I have a been trying to do a search feature in a PDF application. I read the Quartz 2d guide in iphone reference library. And so much has been said about the "pdf operators". It's by using them that everything is done, by using call-backs for them.

For info about pdf operators, we should read pdf reference of adobe. But it's very vast. Can anyone give me an idea of what these operators are (OR how to get an idea in studying them) and which of them I will require for my "search a string feature in pdf"?

3

3 Answers

7
votes

I've been searching for the same thing and today I found this post that has some clues:

http://www.random-ideas.net/posts/42

Looks like the operators are "TJ" and "Tj".

6
votes

Don't be scared off by the PDF reference. Its very well laid out and you really only need to read a few chapters to understand how text is handled. You can download it from Adobe:

Enrique is correct in that TJ and Tj are the operators that show text, but it is entirely possible, and even normal, for words and sentences to be split up across multiple operations. You should probably concentrate on text blocks, marked by BT and ET (begin text / end text) in the PDF Stream Object.

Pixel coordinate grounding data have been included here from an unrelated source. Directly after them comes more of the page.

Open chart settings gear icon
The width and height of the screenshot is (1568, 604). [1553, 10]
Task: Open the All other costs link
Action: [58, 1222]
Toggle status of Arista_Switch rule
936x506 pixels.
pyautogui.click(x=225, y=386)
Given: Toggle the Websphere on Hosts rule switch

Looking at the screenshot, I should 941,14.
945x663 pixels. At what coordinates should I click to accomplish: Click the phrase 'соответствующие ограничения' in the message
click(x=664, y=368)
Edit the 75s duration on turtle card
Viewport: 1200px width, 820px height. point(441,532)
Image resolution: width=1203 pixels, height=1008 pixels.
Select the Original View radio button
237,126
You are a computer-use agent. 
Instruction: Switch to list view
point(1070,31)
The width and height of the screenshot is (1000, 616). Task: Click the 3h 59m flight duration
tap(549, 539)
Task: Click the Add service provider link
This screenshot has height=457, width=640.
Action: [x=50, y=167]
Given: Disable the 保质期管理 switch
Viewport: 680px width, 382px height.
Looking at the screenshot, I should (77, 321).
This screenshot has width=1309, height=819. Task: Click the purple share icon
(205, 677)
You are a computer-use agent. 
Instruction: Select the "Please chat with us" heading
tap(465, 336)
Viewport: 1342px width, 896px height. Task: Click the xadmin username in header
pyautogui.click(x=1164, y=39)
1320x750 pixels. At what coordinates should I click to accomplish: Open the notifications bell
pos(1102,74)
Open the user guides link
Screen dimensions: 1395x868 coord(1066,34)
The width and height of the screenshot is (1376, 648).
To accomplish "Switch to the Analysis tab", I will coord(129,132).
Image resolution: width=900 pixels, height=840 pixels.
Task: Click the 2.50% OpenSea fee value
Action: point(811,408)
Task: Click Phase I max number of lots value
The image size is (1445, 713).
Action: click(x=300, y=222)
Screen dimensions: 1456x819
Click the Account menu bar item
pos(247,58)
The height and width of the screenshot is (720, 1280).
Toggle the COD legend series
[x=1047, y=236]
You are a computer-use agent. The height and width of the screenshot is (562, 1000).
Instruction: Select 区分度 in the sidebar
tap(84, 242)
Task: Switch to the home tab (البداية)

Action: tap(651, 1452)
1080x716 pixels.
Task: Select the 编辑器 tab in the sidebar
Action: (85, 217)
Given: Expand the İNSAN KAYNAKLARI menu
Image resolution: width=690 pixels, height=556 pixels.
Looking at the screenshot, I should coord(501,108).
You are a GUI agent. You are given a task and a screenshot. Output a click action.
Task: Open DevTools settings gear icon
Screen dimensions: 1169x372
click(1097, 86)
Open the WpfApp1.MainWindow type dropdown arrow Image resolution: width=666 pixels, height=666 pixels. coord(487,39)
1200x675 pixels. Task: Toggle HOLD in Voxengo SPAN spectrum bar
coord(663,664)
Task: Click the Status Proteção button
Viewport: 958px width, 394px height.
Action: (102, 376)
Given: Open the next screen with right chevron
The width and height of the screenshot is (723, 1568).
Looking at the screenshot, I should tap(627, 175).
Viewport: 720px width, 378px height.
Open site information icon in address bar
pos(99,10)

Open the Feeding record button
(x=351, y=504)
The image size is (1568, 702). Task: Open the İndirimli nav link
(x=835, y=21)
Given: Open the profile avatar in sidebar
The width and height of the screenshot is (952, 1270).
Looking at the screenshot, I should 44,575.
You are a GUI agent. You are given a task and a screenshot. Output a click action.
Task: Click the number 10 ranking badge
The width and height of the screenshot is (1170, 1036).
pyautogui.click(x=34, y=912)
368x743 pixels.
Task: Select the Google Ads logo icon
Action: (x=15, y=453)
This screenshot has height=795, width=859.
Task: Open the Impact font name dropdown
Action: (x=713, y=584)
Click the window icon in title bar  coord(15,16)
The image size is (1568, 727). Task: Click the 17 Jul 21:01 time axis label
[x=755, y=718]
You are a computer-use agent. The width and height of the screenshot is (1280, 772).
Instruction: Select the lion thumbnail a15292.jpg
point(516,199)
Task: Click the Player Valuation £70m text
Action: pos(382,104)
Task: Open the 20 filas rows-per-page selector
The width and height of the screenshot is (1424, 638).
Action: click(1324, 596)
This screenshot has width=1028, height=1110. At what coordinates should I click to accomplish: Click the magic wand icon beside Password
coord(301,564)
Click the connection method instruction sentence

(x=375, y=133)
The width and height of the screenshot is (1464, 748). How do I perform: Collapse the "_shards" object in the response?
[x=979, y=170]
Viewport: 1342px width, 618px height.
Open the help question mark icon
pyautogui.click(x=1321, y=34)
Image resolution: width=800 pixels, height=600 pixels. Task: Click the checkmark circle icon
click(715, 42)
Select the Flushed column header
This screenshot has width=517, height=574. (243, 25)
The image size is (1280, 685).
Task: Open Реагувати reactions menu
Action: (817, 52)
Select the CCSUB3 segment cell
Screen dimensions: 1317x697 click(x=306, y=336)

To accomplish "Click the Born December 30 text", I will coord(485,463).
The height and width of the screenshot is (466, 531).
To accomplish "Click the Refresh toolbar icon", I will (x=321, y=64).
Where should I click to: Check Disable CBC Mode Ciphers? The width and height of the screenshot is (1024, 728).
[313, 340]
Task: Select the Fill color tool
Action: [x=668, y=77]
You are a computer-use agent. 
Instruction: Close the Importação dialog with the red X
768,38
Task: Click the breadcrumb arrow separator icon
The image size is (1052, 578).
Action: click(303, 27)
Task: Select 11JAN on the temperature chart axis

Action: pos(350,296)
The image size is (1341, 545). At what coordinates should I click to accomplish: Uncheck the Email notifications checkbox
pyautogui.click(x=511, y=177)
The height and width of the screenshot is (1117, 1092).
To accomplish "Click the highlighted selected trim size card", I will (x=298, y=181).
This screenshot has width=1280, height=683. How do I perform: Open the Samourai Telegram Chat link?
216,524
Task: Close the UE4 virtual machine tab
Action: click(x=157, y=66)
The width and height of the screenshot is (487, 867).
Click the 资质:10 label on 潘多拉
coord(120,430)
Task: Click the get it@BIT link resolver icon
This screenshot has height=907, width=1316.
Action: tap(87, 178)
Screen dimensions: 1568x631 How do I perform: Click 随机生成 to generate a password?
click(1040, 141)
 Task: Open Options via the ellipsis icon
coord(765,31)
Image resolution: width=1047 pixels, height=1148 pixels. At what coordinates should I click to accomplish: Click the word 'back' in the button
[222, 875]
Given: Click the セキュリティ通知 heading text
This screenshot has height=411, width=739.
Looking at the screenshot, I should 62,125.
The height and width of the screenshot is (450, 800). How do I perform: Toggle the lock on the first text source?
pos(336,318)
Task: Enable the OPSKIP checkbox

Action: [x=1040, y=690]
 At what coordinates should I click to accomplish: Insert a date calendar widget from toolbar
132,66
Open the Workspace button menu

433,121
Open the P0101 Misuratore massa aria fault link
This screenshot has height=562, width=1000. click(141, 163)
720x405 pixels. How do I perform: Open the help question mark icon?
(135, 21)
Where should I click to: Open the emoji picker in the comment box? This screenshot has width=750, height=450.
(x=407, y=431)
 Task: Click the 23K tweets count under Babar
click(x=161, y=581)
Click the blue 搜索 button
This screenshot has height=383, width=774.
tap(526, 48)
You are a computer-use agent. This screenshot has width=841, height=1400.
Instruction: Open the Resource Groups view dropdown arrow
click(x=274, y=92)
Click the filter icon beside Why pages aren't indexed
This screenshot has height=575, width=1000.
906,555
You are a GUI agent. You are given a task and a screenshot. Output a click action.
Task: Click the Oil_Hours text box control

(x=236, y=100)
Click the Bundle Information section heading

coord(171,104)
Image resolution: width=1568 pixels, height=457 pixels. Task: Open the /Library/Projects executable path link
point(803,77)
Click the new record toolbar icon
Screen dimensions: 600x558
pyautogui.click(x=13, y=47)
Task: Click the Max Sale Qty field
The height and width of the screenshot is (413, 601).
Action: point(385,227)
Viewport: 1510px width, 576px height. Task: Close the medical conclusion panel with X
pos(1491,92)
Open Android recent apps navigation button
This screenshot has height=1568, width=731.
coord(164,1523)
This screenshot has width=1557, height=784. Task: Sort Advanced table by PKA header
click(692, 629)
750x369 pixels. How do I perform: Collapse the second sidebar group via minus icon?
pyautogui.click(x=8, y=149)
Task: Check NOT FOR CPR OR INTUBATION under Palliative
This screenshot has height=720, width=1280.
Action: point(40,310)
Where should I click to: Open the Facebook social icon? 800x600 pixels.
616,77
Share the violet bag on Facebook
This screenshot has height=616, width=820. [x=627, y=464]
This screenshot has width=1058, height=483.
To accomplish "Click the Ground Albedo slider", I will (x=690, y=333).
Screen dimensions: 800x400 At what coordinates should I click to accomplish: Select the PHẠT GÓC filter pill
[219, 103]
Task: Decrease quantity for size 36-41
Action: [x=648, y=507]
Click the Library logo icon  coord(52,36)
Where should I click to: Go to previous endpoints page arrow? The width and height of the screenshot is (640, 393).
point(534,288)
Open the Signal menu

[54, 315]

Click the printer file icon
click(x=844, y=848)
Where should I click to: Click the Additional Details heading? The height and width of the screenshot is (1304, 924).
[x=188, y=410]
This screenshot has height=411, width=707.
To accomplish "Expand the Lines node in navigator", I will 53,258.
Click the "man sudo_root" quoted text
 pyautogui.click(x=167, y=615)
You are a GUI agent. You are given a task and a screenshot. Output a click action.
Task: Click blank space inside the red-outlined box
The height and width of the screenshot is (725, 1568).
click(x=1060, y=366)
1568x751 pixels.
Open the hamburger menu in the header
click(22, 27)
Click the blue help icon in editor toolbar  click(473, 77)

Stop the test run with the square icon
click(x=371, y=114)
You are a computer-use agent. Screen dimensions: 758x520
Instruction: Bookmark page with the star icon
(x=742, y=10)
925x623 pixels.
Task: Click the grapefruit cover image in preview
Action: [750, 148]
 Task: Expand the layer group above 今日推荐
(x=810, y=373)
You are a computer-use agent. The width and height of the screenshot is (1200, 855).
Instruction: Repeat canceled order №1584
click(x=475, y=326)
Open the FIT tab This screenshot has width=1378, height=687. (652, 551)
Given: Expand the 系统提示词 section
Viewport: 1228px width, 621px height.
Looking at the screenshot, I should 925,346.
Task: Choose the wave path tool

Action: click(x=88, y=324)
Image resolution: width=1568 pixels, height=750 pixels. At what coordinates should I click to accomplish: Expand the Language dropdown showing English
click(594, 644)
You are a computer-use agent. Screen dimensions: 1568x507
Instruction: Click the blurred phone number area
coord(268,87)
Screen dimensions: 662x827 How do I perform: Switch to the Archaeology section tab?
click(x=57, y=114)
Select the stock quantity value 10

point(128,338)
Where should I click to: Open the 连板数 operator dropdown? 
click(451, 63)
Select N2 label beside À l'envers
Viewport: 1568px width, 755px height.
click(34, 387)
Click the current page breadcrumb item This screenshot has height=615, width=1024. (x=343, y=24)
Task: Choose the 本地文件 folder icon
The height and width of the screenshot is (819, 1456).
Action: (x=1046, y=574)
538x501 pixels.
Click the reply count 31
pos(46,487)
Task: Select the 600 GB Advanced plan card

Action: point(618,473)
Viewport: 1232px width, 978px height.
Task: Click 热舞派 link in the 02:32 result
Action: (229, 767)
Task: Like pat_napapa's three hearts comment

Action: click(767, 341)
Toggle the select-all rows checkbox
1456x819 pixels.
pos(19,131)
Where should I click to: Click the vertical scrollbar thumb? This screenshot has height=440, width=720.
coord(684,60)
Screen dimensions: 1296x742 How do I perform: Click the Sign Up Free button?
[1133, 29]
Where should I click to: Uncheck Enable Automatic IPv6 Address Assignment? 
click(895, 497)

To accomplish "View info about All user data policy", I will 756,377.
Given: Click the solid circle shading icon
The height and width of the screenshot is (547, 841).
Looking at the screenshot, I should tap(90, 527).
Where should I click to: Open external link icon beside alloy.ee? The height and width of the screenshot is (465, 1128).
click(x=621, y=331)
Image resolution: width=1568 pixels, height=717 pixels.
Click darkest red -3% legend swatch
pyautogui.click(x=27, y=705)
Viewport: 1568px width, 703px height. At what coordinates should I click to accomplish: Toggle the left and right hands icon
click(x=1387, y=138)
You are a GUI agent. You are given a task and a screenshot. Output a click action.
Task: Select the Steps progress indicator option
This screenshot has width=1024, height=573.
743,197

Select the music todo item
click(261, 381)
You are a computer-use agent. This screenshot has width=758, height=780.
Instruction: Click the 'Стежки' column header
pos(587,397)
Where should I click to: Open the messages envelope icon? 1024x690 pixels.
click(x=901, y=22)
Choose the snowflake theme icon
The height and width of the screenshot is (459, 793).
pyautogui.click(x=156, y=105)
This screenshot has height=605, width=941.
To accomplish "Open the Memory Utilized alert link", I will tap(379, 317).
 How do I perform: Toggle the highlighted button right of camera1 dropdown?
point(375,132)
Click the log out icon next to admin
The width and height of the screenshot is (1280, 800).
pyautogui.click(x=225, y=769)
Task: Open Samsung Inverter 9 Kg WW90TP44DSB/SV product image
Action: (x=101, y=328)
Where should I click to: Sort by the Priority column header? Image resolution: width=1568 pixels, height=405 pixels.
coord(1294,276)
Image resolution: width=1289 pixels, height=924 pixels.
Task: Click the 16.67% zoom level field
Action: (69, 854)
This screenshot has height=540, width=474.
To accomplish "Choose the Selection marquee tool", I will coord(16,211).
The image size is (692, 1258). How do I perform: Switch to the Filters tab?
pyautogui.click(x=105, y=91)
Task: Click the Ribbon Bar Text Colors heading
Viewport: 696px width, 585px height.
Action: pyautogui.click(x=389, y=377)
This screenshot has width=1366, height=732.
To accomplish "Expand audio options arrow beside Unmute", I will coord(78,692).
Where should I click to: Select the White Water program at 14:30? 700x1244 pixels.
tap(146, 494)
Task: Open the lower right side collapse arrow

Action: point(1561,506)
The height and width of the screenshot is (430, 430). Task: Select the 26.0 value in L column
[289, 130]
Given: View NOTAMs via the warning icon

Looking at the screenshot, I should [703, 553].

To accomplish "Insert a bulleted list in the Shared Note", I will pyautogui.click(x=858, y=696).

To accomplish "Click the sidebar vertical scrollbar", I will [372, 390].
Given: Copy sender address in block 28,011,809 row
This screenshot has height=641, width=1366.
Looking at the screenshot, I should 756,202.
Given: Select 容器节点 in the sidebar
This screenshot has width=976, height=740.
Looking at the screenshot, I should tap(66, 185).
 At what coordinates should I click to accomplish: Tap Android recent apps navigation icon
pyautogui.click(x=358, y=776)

PDFBox from the Apache Project is a very full featured library for working with PDF documents, have a look there.

2
votes

There are four operators that show text, namely Tj, ', " and TJ. When you set up your operator table you must escape at least the double quotation mark like so.

CGPDFOperatorTableSetCallback(table, "\"", doubleQuot);

I did the same thing for the single quotation mark as well, just to be sure.

If you read chapter "9.4.3 Text-Showing Operators" from the reference document purecharger linked to carefully, you will see that the quotation mark operators are actually composed of multiple simpler operators like Tj, but you must scan for them anyways or you might miss some text.

All of these operators are always inside a BT context. You already noticed that the BT operator itself does not have any parameters, but if you keep track of the text matrix (only needed if you want to do positioning) then you should set it to the identity matrix.